Reintroduction of Gray Wolves
Year of Impact (1995):
The reintroduction led to natural control of herbivore populations, prompting a resurgence of secondary growth and positively impacting ecosystem diversity.
Giant Sea Otters Case Study
Overview of Decline (1700-1800):
Overhunting significantly diminished sea otter populations, resulting in ecological imbalance.
Ecosystem Role:
Sea otters are crucial predators of herbivorous sea urchins, which consume kelp.

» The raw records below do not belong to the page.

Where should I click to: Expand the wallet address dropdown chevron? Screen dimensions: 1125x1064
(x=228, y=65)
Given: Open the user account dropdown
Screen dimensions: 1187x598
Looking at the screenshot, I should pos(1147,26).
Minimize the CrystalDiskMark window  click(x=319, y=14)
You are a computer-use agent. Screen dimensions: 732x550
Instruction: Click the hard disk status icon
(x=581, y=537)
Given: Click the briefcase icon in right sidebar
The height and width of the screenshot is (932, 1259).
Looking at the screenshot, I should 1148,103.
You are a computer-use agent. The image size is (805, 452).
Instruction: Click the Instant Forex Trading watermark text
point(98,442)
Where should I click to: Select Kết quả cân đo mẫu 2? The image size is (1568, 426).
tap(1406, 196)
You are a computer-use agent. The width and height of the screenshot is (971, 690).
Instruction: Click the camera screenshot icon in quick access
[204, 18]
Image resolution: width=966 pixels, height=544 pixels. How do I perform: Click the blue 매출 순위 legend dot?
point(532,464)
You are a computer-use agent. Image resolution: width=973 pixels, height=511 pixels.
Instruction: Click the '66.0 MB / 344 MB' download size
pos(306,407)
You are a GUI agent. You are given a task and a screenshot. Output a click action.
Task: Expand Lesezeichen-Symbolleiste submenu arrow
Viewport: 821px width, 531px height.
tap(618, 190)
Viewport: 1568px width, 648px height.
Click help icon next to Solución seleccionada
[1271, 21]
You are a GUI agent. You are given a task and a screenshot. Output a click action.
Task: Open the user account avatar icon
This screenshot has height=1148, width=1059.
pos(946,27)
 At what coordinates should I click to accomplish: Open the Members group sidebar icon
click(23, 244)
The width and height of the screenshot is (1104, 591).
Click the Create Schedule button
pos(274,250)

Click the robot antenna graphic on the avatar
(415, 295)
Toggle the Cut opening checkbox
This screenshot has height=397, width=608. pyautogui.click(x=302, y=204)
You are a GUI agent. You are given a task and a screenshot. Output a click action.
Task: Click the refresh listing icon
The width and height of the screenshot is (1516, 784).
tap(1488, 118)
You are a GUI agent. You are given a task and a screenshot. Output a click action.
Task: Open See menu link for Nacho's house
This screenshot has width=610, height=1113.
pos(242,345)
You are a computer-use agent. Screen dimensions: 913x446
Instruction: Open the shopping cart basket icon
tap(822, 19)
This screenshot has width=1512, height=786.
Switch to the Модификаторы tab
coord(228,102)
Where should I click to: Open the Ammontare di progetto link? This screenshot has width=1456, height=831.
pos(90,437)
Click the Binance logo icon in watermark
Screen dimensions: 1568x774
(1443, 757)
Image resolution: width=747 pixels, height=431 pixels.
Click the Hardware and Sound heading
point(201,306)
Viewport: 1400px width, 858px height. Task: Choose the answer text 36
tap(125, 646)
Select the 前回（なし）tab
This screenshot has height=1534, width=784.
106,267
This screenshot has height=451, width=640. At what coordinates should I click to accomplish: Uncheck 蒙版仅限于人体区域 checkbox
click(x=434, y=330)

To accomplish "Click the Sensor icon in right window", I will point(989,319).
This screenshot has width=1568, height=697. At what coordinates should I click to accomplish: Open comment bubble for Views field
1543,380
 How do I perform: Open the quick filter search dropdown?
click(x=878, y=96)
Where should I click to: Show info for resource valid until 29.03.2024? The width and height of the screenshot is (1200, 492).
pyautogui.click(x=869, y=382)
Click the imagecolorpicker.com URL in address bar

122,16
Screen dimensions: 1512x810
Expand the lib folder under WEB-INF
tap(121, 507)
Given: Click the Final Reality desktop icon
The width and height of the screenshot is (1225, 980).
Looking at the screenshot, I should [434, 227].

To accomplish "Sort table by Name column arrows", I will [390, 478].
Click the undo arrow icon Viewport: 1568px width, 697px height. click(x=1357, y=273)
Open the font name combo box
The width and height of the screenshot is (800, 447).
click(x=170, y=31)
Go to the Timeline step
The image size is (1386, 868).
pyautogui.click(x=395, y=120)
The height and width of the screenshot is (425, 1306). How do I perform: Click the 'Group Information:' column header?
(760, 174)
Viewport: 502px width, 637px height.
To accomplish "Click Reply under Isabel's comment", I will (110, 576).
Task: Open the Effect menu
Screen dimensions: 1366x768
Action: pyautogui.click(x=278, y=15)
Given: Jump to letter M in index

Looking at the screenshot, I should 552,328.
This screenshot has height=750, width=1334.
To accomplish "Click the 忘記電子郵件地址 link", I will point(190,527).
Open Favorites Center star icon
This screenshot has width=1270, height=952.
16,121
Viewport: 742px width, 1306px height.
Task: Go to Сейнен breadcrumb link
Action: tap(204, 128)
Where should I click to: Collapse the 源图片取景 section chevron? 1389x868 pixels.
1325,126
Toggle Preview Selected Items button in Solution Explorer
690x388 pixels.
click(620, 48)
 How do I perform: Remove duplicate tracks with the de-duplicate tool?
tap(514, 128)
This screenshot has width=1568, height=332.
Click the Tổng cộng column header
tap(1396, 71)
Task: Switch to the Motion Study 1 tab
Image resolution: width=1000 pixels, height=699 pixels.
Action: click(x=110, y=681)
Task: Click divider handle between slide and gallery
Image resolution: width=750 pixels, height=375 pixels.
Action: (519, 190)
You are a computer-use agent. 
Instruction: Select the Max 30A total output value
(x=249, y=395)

The loss of otters led to uncontrolled sea urchin populations, resulting in the destruction of kelp forests and subsequent species die-off.
Reintroduction Consequences:
Sea otter reintroduction revived the ecosystem by restoring balance.
Trophic Cascades and Their Implications
Definition:
Trophic cascades are significant ecological consequences that stem from alterations at one trophic level, affecting others.
Examples of Keystone Species Involved in Cascades:
Wolves, otters, reptiles, amphibians, panthers, and beavers.
Energy Flow in Ecosystems
Energy Input Requirement:
Ecosystems require constant energy input, typically sourced from sunlight.
Energy Transfer Efficiency:
Energy transfer is inefficient, with only about 10% available to the following trophic level after loss at each level.
Primary Production
Definition:
Primary production signifies the energy harnessed by producers and converted into food molecules for consumers.
Sustainability and Diet Choices
Energy Efficiency Comparison:
A plant-based diet is argued to be more energy efficient than one comprising meat due to the energy retention from producers to herbivores compared to higher trophic levels.
Biomagnification
Definition:
Biomagnification refers to the increasing concentration of toxins at higher trophic levels.
Characteristics of Biomagnifying Chemicals:
Chemicals that dissolve in fat and are not readily degraded are prone to biomagnification.
Mercury Biomagnification Example
Process Overview:
Mercury released from coal-fired plants converts into methylmercury via bacteria, accumulating in aquatic food chains.
At the apex of the food chain, organisms can exhibit up to 100,000 times higher mercury concentrations than those at the food web's base.
Impacts on Human Health
Consumer Role in Biomagnification:
Although humans occupy lower trophic levels, consumption patterns resemble those of apex predators, leading to exposure to high levels of toxins such as methylmercury and PCBs.
Feedback Loop:
Humans introduce persistent toxins into ecosystems and subsequently reabsorb them through the consumption of affected organisms, establishing a closed feedback loop in biomass accumulation.
Conclusion
Human Accountability:
The unique human role as both the source and endpoint of global biomagnified contaminants underscores the need for increased awareness and mitigation in ecosystem management strategies.